Once informed consent was obtained, women completed a questionnaire about their use of hormonal contraceptives and timing of their menstrual cycle. If NHBC women were in the late follicular phase (14 to 16 days before their next menses) or luteal phase (5 to 7 days before their next menses), they participated at that time; otherwise, we rescheduled them to come back at the correct stage. NHBC women also provided a saliva sample to confirm fertility status. The estrogen peak following ovulation results in an increase of biosalts secreted by mucous membranes that, in turn, creates a ferning pattern in dried saliva. Salivary ferning is a fairly reliable way to confirm fertility status (Guida et al., 1999). HBC women participated on the day they came to the laboratory. Participants were shown the point-light walker on the computer screen, set at the mean position (i.e., z score of 0). We told the participants to change the appearance of the walker by changing a ticker's location along a slider bar and to use the interactive animation to find the position at which the walker appeared “most attractive to them.” Although the z scores associated with the changing visualization were visible, no anchors or labels were supplied. Participants then recorded the z score associated with that walker. Finally, they filled out a brief demographic questionnaire.

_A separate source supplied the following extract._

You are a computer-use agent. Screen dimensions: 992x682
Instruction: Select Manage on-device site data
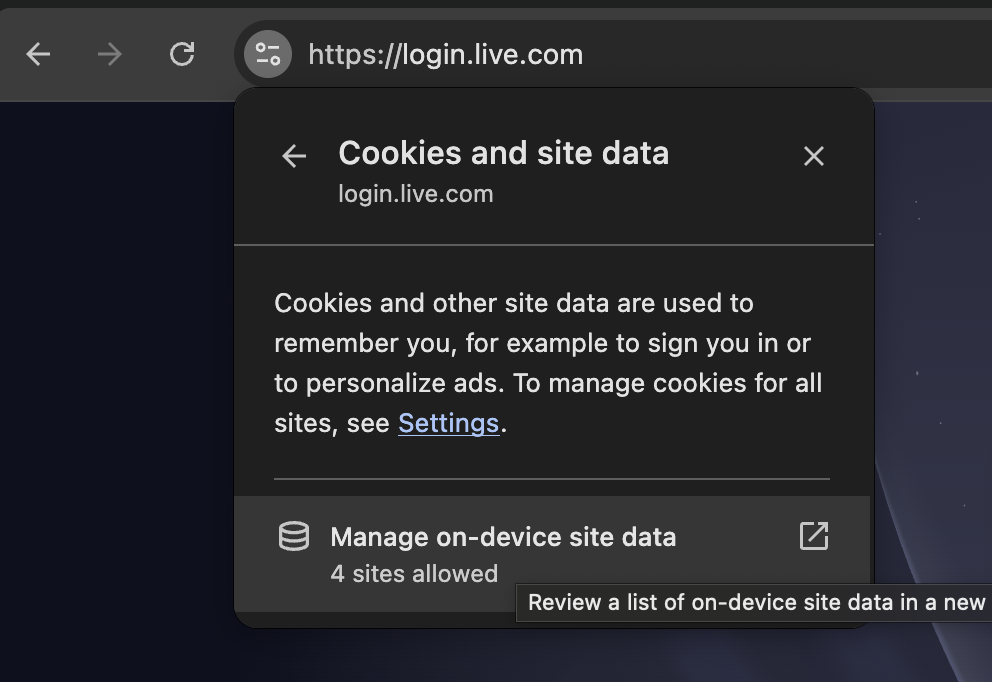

One NHBC woman gave a value for the most attractive walker greater than 2.5 standard deviations away from the mean value; thus, she was removed from further analyses. Using a one-sample t test, we compared the average z score indicated by women (both HBC women and NHBC women in either the late follicular or luteal stages during their first visit; mean=4.9, S.D.=1.9) as their most attractive walker to zero (the value of the average walker). There was an overall preference for male masculinity [t(56)=18.6, p<.001, F=2.6]. To ensure that ethnicity did not affect results, we performed a t test between White (mean=4.83, S.D.=2.11) and non-White (mean=4.95, S.D.=1.53) participants. There was no difference between the ethnic groups [t(55)=0.21, ns]. A one-way ANOVA between women in the late follicular stage during their first visit (mean=5.12, S.D.=1.96, n=20), women in the luteal stage during their first visit (mean=4.49, S.D.=1.95, n=18), and HBC women (mean=4.96, S.D.=1.99, n=19) indicated no difference between the groups [F(2, 26)<1, ns]. A paired t test showed that women in the late follicular phase (mean=5.02,S.D.=1.87), as compared to when they were in the luteal phase (mean=4.42, S.D.=2.14), preferred a higher level of masculinity [t(19)=2.1, p=.05, d=.3]. To ensure that order did not affect the results of the repeated measures test, we calculated a difference score by subtracting the discriminative value given as most attractive by women in the luteal phase from the score given in the late follicular phase and investigated the difference by group. Using confidence interval analysis, women who first did the task in the late follicular phase had a similar difference score from women who first did the task in the luteal phase (see Table 1 for means and bounds of 95% confidence intervals).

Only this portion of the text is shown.